Se acts as an essential cofactor required to activate several enzyme systems in the human body. It also displays antioxidative properties. It is a component of the glutathione peroxidase, which disables the oxygen-free radicals [19, 29]. Therefore, selenium could be efficacious in preventing disorders attributed to oxidative stress. The Se level in the present research did not differ significantly between the control group and the examined group. The observed levels spanned noticeably. Among the myopic patients, the median Se level was 1.5 times higher in boys than in girls.

Mn is a trace element essential for the synthesis of collagen, it also builds manganese-dependent superoxide dismutase (MnSOD) [8, 30]. MnSOD is the most significant antioxidant enzyme in protecting against reactive oxygen species in the human body. Regarding Mn level, we did not observe statistically significant differences between the two groups. Similarly, in our previous study, we did not observe differences in serum concentration of manganese in the study and the control group [29]. Both Se and Mn concentrations in the hair of myopic subjects were examined, to our knowledge, for the first time, so more extensive research is necessary to validate their role in the pathogenesis in myopia.

The current study has some limitations, one being the small sample size. Another limitation was the lack of randomization. Additionally, we have no nutritional assessment and no information about environmental and occupational exposures; therefore, further research is needed on the role of trace elements in myopia.

5. Conclusions

Although the idea of measuring trace elements in young myopic subjects’ hair is tempting, the present study shows that only Zn hair level was higher in comparison to the control group. At the same time, in the studied patients, there were no significant differences in hair concentration of Cu, Se, and Mn in comparison to the control group.

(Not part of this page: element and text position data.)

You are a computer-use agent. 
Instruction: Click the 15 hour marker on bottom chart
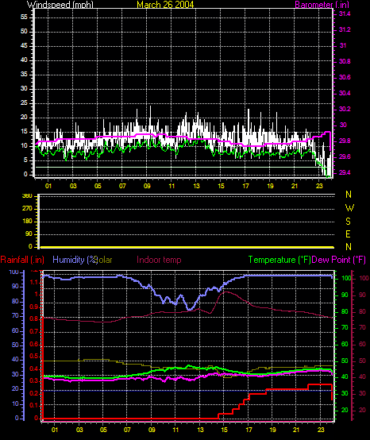224,430
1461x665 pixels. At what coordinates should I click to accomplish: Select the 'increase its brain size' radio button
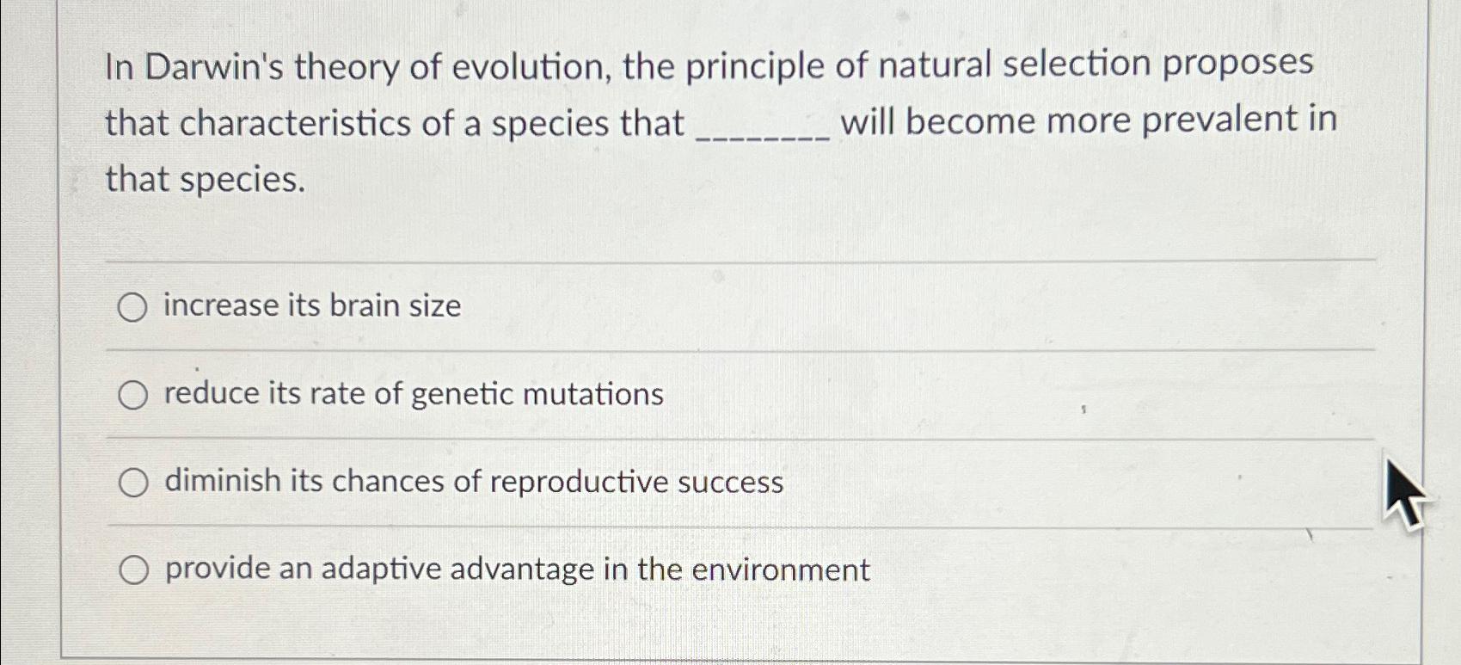pyautogui.click(x=133, y=306)
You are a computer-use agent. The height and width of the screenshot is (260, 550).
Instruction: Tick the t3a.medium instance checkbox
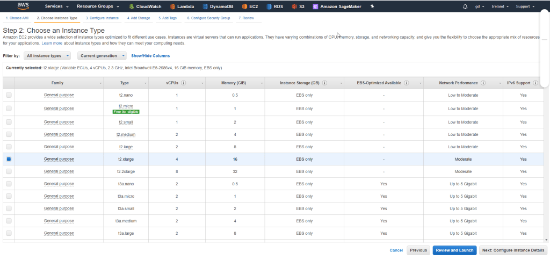pyautogui.click(x=9, y=221)
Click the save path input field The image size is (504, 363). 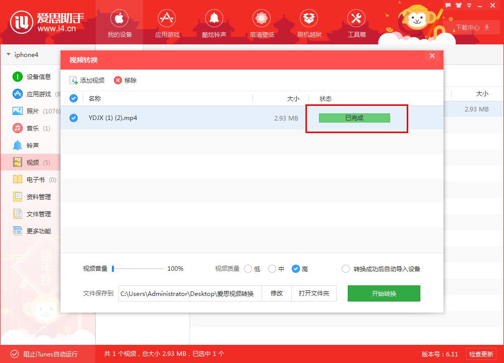[189, 293]
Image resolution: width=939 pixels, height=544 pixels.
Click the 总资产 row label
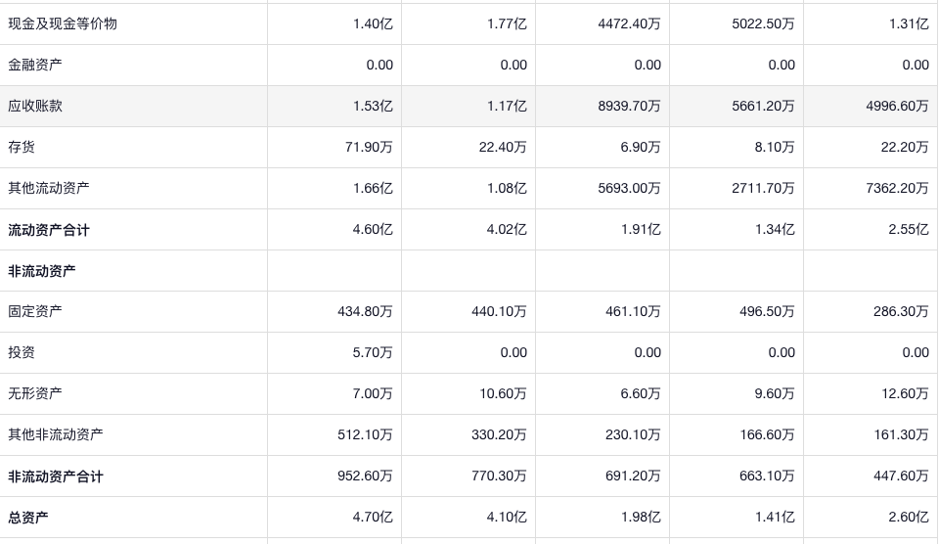pos(28,518)
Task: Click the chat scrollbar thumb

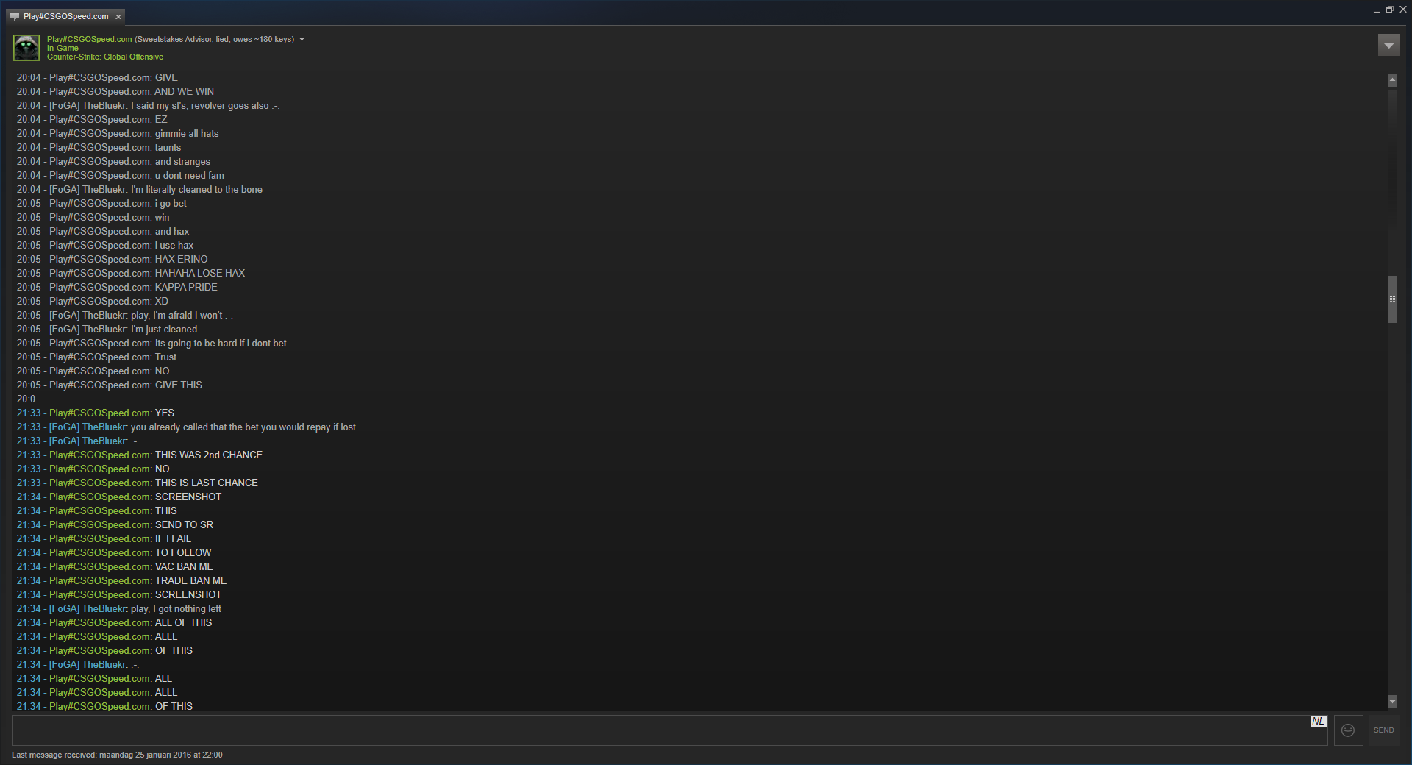Action: click(1392, 299)
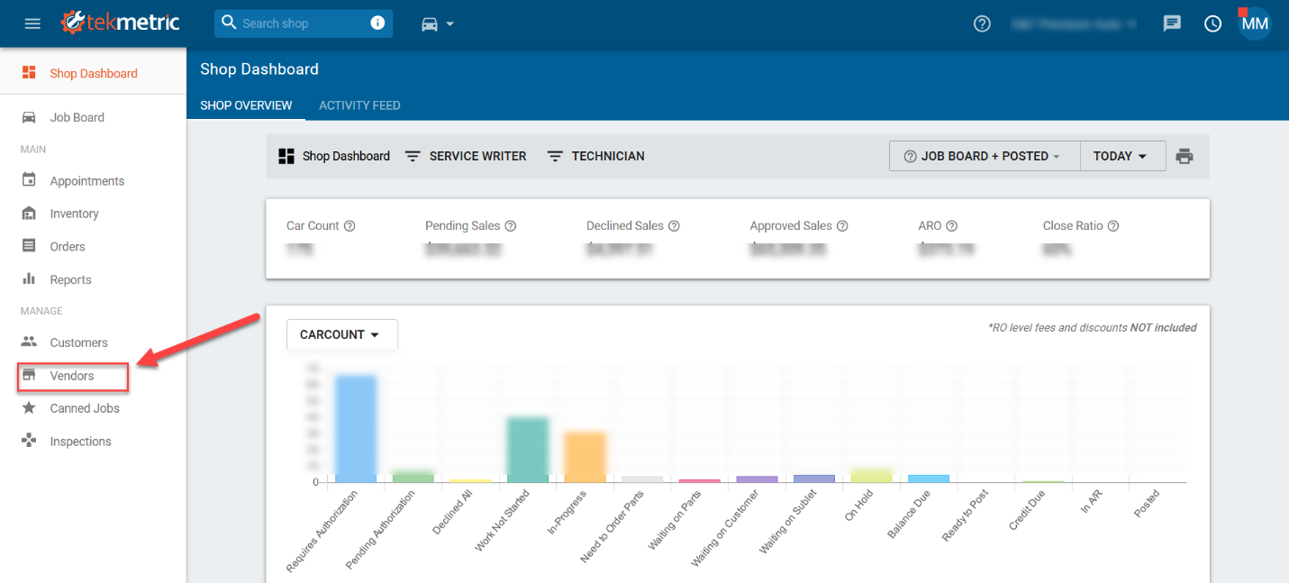
Task: Click the Car Count help icon
Action: 349,226
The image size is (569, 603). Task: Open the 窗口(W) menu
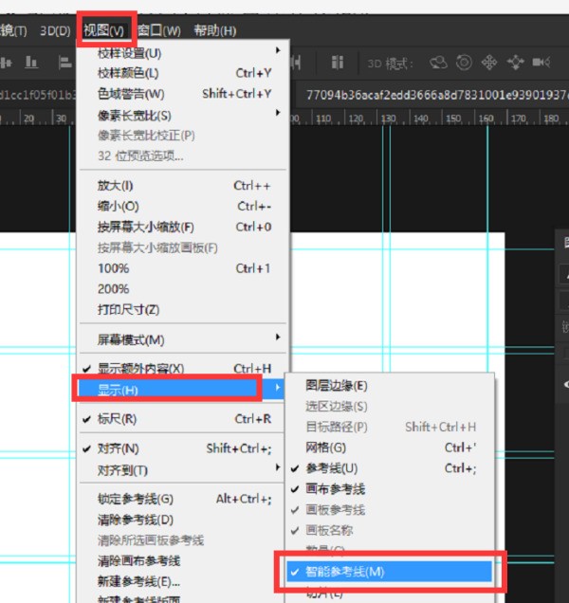[x=159, y=30]
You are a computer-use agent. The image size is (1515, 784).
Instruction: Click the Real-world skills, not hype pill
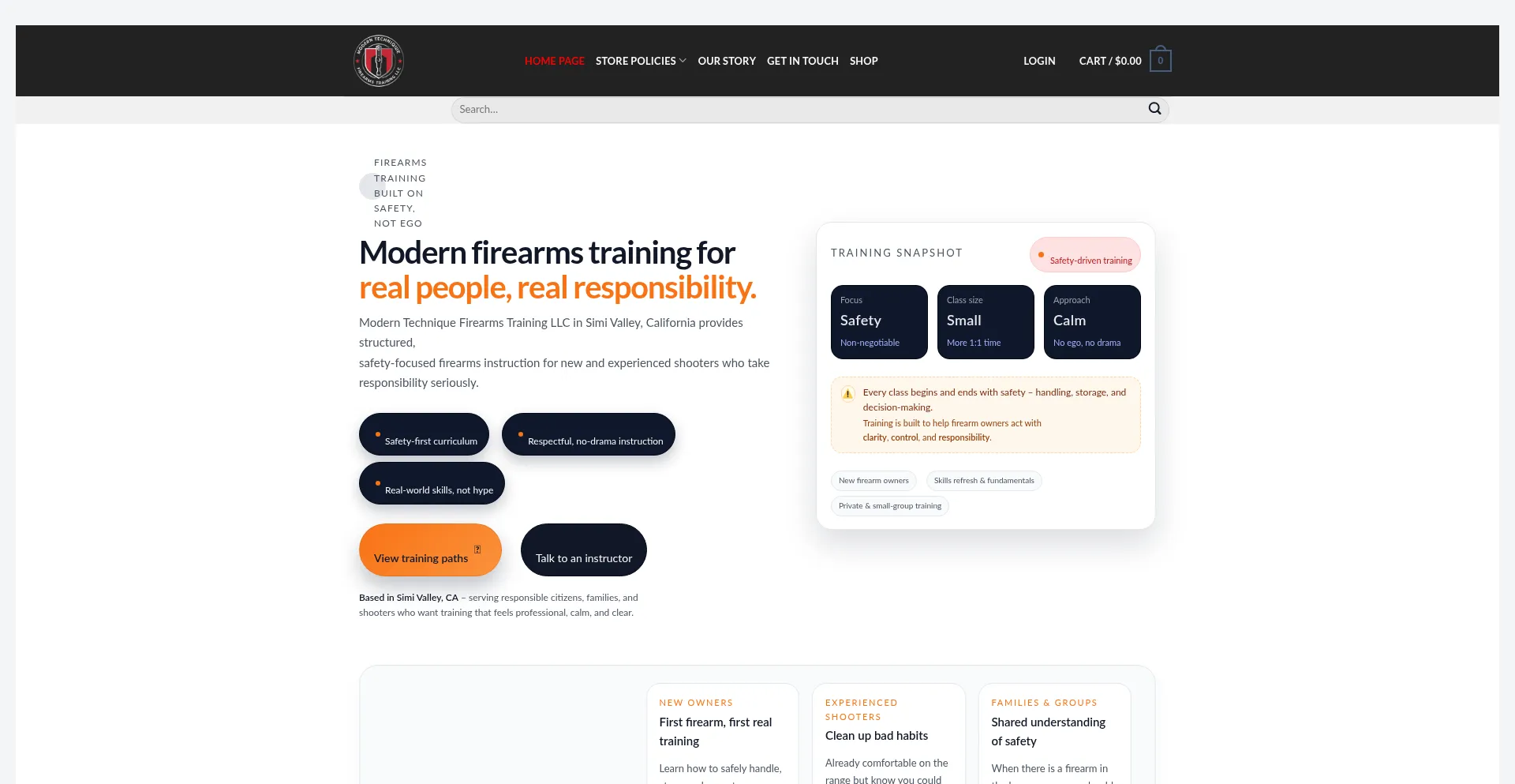pos(432,484)
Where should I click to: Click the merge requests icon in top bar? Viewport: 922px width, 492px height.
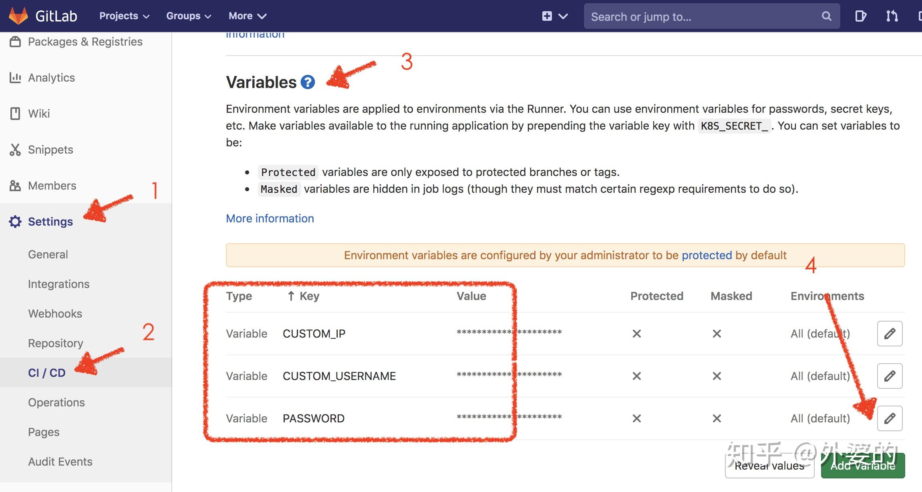[892, 16]
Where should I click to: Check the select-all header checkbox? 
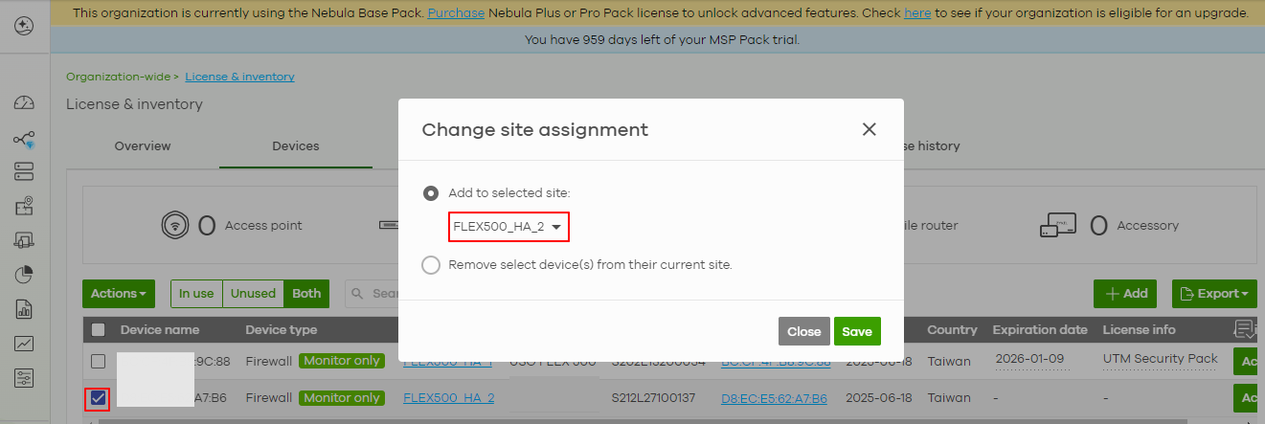(98, 330)
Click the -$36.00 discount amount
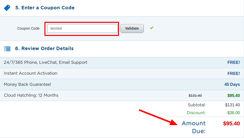 tap(233, 113)
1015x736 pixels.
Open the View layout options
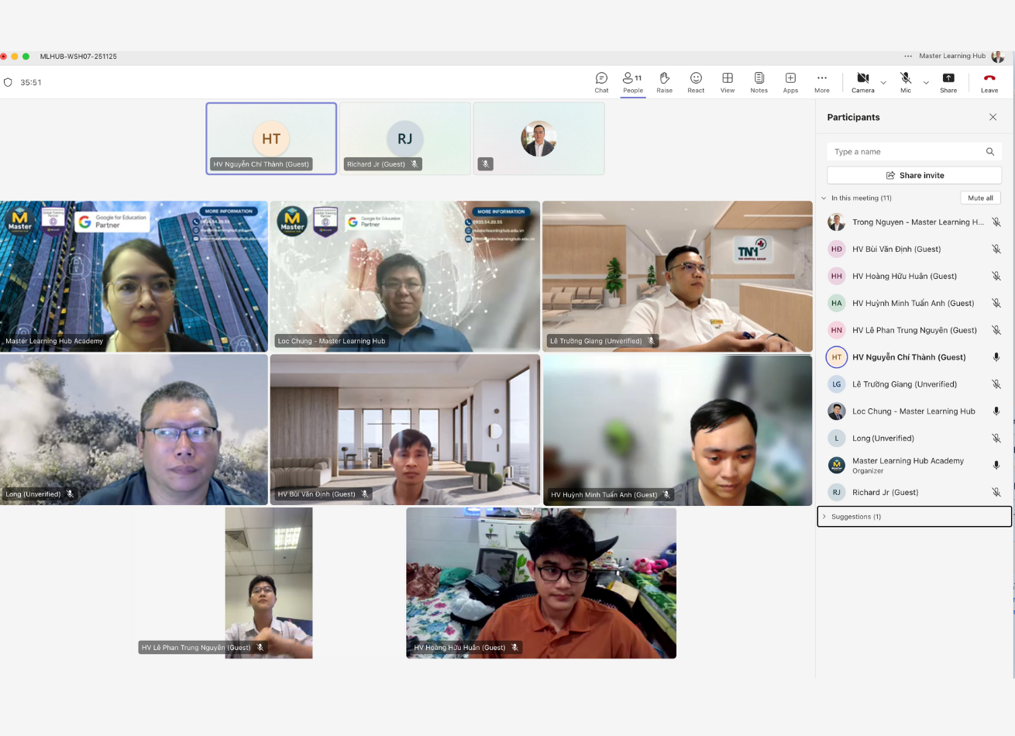(728, 82)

From these results, we concluded that excess zinc in the hair of children and adolescents with myopia may be associated with the development and progression of myopia; however, further studies are needed to determine the effect of trace elements on children myopia.

Data Availability

The data used to support the findings of this study are available from the corresponding author upon request.

Conflicts of Interest

The authors declare that there are no conflicts of interest regarding the publication of this article.

Acknowledgments

The presented paper was financially supported by the Polish Ministry of Science and Higher Education (grant no. N/ST/ZB/17/001/1169).